In the partnership, WDI will collaborate closely with Chihuahua state government entities Secretaría de Innovación y Desarrollo Económico (SIDE) and Instituto de Innovación y Competitividad (I2C), to create a roadmap for the transition to e-Mobility.
“The objective of this collaboration is to establish a pathway on e-mobility to which we can align our actions and initiatives, developing and strengthening the skills of our citizens and promoting changes in the industry production processes. This roadmap will inform and support public policies that develop the supply chain in the state, while promoting competitiveness and efficient mobility,” said Fernando Alba, Undersecretary for Mining, Energy, and Industry, for the State of Chihuahua.
“By orchestrating agendas of smart specialization, we seek to ensure the positioning of Chihuahua as the eState of Mexico, through effective public policies and a favorable environment that guarantees economic transformation of our region, thanks to more competitive companies, participating in more profitable and future-oriented businesses,” said María Angélica Granados Trespalacios, Secretary of Innovation and Economic Development for Chihuahua.

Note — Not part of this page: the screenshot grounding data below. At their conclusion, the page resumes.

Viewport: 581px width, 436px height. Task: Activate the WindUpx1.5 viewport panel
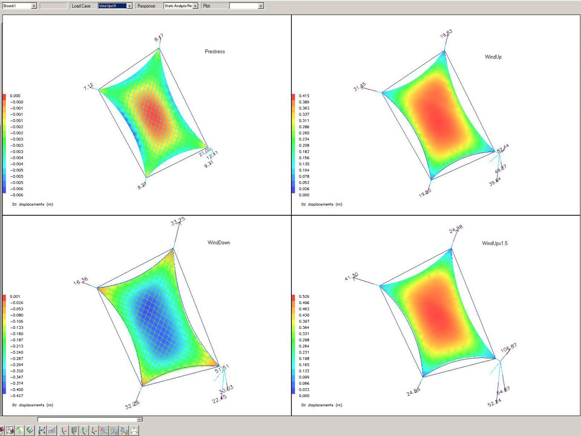(x=436, y=315)
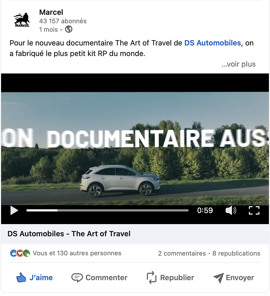Expand the post text with …voir plus
This screenshot has height=296, width=270.
pos(239,64)
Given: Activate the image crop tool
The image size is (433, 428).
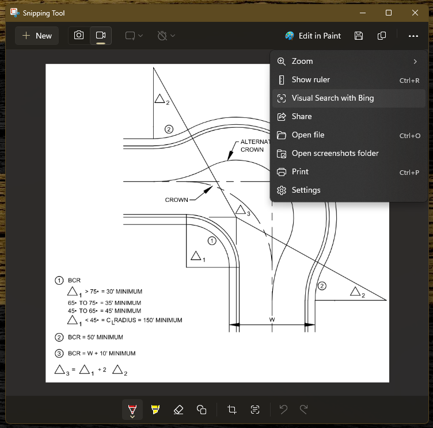Looking at the screenshot, I should click(232, 409).
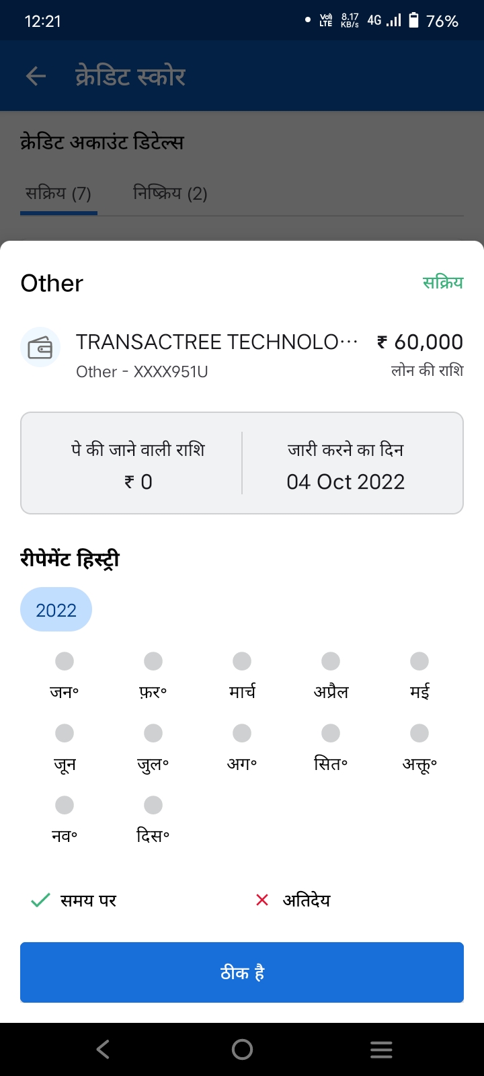Switch to the सक्रिय (7) tab
This screenshot has height=1076, width=484.
click(58, 194)
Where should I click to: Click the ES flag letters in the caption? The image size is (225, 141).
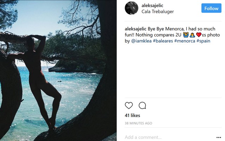[204, 35]
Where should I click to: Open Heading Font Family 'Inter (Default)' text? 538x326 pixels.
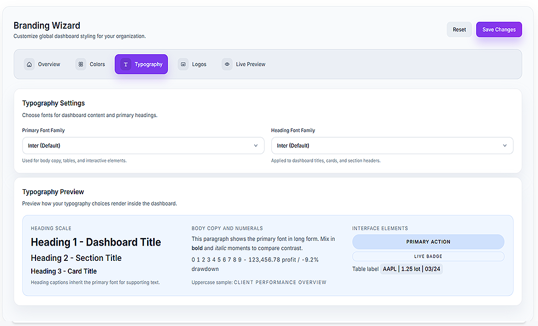pos(293,145)
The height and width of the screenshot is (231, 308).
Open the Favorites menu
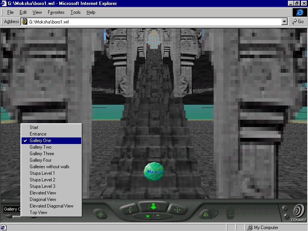[x=56, y=12]
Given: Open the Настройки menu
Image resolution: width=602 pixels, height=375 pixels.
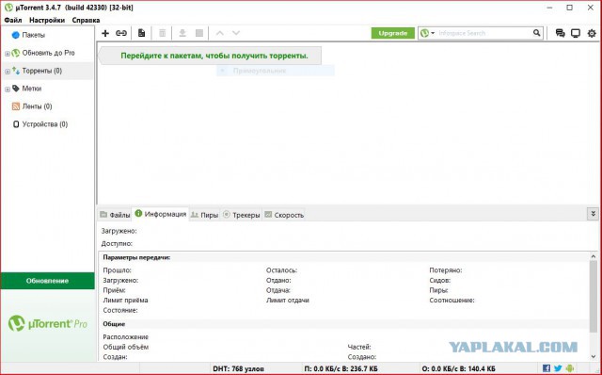Looking at the screenshot, I should (47, 20).
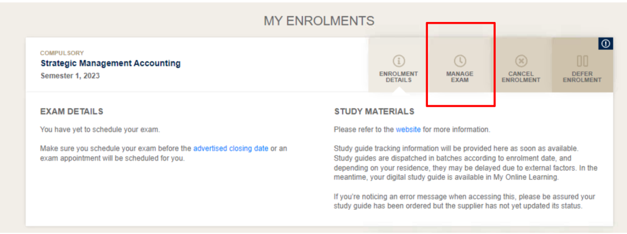
Task: Click the Exam Details section heading
Action: tap(71, 111)
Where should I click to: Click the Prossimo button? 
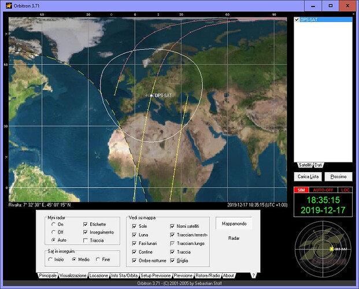click(338, 176)
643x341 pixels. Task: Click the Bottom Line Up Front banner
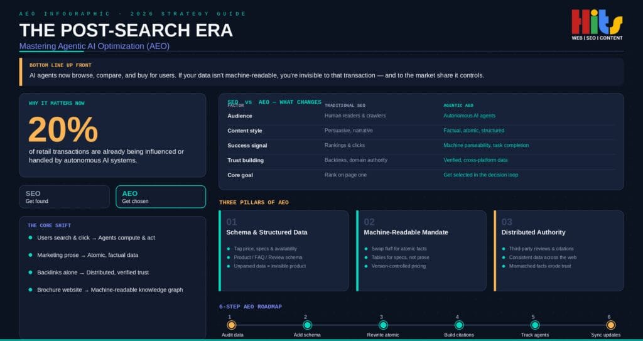[322, 72]
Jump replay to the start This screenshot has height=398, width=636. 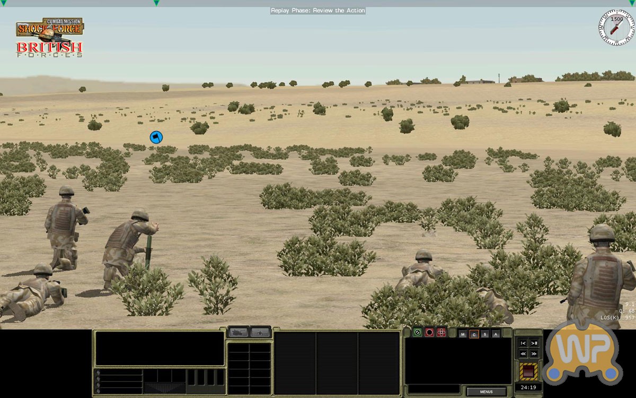tap(523, 343)
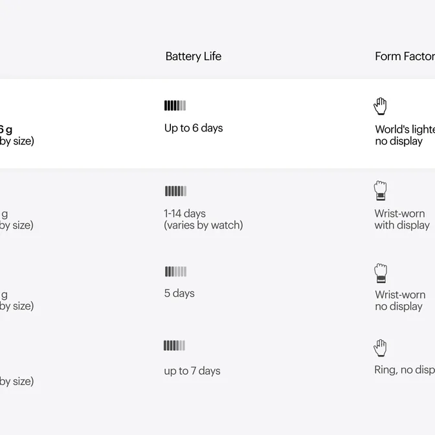Click the "1-14 days" battery text
The height and width of the screenshot is (435, 435).
click(184, 213)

The roadmap will explore many issues, including the key elements of the emerging e-mobility ecosystem, the players necessary to make it possible, and the most effective strategies and actions to prepare for the e-Mobility transition.
“This project will dig into many of the most relevant questions and issues that the e-mobility transition involves for players operating in this space, particularly in low and middle-income countries,” said Diana Páez, Senior Director and mobility lead at WDI. “With the answers to these questions, we will work with Chihuahua to develop a strong ecosystem that builds on their assets and strengths and helps position the state as an e-mobility leader.”
Electric vehicles (EVs) represented just 4.1% of total new vehicle sales worldwide in 2020. However, that figure doubled to nearly 9% (6.6 million vehicles) in 2021, according to the International Energy Agency. Nearly all automakers are introducing new EVs, investing heavily in R&D for electric powertrains and batteries, and several have announced plans to phase out internal combustion engine vehicles. The coming transition has created uncertainty for many companies, municipalities and workforces that depend upon the automotive industry.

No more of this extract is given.